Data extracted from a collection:
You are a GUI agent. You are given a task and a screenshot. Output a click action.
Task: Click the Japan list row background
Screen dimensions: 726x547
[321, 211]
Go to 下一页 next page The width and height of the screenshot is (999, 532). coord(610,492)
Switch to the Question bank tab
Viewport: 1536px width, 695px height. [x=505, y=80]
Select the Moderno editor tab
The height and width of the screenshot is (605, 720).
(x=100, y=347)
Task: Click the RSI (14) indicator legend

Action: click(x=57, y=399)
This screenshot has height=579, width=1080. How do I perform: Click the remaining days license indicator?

What to do: Retype the records in full. Keep every line identical to the original.

Answer for this exercise:
You are a GUI agent. You are given a task and a screenshot. Output a click action.
Task: Click the Japan list row background
Screen dimensions: 726x547
[321, 211]
Go to 下一页 next page The width and height of the screenshot is (999, 532). coord(610,492)
Switch to the Question bank tab
Viewport: 1536px width, 695px height. [x=505, y=80]
Select the Moderno editor tab
The height and width of the screenshot is (605, 720).
(x=100, y=347)
Task: Click the RSI (14) indicator legend

Action: click(x=57, y=399)
This screenshot has height=579, width=1080. How do I perform: Click the remaining days license indicator?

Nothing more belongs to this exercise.